Golden Years
Concerto for Violin & Orchestra
27 mins
2(II=picc+aflt).2.2(I,II=bcl).2(II=cbn)-3.2.1.1-perc.(3):
I=mar/tamb/sm guiro/lge drum case;
II=lgeBD/crot/hi-hat/sm Tom-t/3susp,cym/3tpl.bl/2bottles;
III=lge guiro/glspl/t.bells/gtr-
pft(=clsta)-accdn-vln solo-strings
Premiere: 18, 19 October 2013
Perth Concert Hall
Margaret Blades, violin
West Australian Symphony Orchestra
Otto Tausk, conductor
1st movement
2nd movement
3rd movement
Programme Note
Whilst there is nothing new about a composer taking the music of another and absorbing it into their own world, I have often struggled with the idea: At what point are you stealing and at what point are you borrowing? Two earlier works of mine have taken musical artefacts from the past and integrated them into my music. One of those, The Madness and Death of King Ludwig, took a couple of elements from Richard Wagner’s Ring of the Nibelungs. Here, his music exerts itself and causes cracks in my own before making its way fully to the surface in a more or less literal rendition. In a more recent orchestral piece, Two Memorials, the music of Anton Webern and John Lennon live under the same roof. In this case however, there was no literal absorption of either composer – only stylised references.
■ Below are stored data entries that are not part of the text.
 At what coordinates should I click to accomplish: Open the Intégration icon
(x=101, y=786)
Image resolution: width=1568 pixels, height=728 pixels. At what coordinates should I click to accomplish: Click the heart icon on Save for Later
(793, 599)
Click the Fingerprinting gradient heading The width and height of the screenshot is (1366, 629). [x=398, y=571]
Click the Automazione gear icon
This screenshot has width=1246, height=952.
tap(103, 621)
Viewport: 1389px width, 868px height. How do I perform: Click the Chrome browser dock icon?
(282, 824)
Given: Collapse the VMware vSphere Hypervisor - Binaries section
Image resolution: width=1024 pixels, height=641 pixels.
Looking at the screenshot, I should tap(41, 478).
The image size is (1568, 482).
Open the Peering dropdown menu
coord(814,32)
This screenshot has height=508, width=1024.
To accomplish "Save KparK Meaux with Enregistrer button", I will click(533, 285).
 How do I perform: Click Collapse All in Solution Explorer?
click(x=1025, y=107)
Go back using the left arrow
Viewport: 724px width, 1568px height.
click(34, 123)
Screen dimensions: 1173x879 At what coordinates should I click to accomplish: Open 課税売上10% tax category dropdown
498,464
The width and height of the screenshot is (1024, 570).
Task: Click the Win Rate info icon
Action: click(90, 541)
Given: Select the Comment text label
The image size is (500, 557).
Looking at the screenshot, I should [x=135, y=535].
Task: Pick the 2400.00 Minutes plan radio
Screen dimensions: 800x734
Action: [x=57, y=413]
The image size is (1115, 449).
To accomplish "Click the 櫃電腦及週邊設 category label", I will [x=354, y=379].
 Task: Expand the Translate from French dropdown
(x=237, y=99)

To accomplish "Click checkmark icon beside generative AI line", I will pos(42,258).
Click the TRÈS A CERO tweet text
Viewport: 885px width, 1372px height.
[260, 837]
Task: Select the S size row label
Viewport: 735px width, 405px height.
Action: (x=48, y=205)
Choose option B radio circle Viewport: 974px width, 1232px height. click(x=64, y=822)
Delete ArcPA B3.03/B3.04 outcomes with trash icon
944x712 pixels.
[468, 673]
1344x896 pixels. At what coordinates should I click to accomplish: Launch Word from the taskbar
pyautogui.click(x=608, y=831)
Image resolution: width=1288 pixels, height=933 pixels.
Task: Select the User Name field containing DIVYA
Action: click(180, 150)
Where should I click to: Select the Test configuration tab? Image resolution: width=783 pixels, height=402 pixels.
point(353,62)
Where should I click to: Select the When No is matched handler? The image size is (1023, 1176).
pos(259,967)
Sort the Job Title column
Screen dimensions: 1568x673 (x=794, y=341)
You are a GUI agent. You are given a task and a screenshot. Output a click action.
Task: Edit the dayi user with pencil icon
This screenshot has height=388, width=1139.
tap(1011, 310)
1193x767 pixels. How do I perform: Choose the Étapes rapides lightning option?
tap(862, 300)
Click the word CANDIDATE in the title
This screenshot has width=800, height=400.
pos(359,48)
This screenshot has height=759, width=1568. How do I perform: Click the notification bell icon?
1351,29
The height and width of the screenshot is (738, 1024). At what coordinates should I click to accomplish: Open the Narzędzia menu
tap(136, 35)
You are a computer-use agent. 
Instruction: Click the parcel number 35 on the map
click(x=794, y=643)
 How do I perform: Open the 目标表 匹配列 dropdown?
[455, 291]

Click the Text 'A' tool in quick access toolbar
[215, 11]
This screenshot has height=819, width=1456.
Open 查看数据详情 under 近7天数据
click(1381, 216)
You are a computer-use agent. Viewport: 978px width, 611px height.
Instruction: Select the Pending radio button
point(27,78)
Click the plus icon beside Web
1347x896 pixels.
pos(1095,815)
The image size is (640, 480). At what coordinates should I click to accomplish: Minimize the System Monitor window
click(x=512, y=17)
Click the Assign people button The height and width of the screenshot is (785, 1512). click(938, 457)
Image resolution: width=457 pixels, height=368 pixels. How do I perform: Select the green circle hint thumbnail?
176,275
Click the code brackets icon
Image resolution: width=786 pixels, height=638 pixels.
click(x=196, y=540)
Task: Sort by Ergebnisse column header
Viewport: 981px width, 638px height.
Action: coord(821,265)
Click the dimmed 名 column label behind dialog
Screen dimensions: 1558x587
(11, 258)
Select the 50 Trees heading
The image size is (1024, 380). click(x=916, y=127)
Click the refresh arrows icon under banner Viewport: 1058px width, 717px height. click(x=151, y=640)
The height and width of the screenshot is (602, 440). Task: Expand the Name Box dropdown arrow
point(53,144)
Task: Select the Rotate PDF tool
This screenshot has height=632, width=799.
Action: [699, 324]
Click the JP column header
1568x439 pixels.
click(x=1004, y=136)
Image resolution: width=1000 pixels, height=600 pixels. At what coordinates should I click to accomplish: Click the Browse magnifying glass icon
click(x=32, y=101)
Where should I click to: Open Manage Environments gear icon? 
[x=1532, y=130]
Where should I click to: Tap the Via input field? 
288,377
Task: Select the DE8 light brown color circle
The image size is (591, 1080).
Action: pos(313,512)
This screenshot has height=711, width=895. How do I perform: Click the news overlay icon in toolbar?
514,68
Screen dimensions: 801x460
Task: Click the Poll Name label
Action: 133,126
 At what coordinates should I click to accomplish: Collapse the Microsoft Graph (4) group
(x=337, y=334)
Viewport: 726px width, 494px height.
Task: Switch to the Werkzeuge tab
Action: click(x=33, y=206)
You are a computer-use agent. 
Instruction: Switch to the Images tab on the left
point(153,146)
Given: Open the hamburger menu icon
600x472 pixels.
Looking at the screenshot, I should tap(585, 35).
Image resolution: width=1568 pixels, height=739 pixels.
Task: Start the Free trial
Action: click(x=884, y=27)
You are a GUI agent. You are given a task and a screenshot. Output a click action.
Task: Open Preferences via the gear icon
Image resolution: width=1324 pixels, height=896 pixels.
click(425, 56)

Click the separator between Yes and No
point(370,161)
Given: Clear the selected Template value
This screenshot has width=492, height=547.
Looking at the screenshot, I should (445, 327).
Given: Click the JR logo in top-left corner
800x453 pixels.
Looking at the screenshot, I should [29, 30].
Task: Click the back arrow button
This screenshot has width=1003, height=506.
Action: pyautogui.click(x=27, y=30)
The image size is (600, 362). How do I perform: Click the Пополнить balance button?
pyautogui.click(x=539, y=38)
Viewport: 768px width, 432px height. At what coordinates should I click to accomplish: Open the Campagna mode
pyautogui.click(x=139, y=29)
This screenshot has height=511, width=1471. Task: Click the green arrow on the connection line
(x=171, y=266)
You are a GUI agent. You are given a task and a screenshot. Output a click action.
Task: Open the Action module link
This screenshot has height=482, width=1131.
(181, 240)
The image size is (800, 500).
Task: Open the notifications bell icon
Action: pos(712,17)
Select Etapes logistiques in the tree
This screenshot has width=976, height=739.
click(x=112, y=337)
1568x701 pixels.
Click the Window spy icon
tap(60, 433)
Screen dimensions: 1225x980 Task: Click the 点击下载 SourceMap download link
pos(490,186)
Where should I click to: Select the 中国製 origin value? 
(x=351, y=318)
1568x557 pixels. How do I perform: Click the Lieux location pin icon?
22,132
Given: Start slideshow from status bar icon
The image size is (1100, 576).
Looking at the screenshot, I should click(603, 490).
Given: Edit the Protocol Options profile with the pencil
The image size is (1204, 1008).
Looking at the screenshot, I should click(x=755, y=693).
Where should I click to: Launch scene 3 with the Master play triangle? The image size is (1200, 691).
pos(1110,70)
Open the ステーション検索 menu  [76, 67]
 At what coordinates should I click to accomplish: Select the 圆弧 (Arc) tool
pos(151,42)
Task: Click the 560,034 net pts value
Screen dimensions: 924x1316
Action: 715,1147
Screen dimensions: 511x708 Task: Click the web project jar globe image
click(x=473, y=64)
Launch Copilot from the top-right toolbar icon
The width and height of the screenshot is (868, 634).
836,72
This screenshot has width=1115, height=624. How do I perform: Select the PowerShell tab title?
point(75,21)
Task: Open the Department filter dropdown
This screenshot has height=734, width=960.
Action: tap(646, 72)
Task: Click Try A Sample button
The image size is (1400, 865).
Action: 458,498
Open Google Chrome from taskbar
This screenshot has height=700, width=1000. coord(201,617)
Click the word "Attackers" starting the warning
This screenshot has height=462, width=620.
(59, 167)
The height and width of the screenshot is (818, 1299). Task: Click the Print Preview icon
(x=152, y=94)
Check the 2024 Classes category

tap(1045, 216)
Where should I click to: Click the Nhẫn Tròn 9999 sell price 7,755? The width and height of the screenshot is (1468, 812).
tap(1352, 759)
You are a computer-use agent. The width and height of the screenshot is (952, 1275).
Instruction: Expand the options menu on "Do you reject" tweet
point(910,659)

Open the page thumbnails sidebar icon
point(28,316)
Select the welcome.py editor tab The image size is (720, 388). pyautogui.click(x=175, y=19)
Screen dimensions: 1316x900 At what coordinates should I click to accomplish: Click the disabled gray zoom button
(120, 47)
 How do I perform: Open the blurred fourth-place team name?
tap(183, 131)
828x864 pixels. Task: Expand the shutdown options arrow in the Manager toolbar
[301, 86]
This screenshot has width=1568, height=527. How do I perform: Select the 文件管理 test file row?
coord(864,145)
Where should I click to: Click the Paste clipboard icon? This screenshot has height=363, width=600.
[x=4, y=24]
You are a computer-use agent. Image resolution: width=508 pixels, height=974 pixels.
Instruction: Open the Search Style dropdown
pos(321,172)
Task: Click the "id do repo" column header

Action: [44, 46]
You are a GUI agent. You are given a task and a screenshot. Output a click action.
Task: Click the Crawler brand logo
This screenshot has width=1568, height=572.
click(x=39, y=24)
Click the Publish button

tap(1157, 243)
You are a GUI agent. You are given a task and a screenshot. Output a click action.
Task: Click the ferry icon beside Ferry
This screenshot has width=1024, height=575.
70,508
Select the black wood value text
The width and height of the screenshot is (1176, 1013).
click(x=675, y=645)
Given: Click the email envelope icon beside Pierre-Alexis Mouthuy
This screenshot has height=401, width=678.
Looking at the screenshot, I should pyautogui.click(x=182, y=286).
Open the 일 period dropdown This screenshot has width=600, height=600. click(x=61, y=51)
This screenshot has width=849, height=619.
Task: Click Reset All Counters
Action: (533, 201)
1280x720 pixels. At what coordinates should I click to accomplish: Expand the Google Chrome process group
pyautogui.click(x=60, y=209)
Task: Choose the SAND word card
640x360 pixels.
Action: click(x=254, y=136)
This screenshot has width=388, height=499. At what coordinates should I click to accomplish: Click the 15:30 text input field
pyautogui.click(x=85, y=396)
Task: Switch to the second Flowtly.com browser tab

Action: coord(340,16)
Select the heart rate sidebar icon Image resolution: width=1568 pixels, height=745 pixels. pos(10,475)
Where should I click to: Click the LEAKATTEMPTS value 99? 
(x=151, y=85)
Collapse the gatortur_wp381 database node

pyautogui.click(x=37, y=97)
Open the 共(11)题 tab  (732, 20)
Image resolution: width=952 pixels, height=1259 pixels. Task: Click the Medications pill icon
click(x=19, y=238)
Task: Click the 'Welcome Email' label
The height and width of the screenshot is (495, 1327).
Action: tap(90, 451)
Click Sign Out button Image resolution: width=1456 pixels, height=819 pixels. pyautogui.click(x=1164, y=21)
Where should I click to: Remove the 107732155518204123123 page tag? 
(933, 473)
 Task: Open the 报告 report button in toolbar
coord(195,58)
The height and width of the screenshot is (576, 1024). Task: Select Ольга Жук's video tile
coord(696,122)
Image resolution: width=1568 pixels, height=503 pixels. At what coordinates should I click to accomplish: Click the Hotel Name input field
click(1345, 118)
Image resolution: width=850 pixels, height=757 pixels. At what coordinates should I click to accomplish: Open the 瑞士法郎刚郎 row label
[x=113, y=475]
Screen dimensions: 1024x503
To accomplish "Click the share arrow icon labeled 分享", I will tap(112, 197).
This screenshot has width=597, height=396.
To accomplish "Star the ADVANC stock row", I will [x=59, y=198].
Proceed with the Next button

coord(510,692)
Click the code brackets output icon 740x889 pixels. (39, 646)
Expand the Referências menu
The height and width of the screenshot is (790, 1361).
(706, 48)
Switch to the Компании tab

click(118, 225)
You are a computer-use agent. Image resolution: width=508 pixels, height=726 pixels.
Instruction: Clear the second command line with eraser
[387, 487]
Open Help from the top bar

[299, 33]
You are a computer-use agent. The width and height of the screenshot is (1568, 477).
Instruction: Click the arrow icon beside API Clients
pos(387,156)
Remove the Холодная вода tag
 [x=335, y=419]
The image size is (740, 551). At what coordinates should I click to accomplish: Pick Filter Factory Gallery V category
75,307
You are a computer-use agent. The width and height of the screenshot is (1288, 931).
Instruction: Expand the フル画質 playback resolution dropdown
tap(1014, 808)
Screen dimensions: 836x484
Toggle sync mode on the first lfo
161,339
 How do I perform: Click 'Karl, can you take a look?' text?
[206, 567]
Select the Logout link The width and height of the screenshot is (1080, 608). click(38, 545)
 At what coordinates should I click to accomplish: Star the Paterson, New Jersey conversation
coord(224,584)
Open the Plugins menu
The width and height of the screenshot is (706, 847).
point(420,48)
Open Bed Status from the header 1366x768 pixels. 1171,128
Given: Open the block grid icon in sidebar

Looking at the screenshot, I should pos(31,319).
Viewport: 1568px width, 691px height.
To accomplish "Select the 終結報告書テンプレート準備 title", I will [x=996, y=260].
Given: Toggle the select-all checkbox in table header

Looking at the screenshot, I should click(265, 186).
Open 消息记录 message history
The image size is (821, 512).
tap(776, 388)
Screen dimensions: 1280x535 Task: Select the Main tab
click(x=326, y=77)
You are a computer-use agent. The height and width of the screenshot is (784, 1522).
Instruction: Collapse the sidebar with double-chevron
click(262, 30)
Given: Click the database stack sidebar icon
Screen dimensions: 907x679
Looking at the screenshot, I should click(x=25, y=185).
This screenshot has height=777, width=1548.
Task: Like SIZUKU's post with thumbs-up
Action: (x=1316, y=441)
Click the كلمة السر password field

Golden Years, a concerto for violin and orchestra, follows this tradition (for the most part). And rather than there be only one or two references, the work is littered with music that I had listened to when I was younger. So the work is a kind of giant melting pot of musical ingredients. With one exception, all of the musical 'borrowings' are stylised, not literal. That work is Rameau's Gavotte and Six Doubles (or variations). I had spent many an afternoon as a teenager playing what bits I could on my trusty Roland synthesizer on the "harpsichord" setting. In this concerto, it appears near the beginning and again at the end of the second movement, as a strange little baroque-sounding duo for violin and celesta. The first movement is built around a blues scale. The soloist plays a long-spanning melody that seems to be searching for a home. A home it doesn’t find until the end of the movement - a gospel-inspired chord progression that seemed to fit the melody perfectly. The final third movement is a fast, breathless moto perpetuo. Here the extra-musical sources lay firmly in 80's pop. I played in several rock bands during this decade and one of those bands covered Top-40 hits. I have taken some chord progressions and riffs from these band days, sliced and diced them and tossed them into the pot.Golden Years won the 2014 APRA award for orchestral work of the year.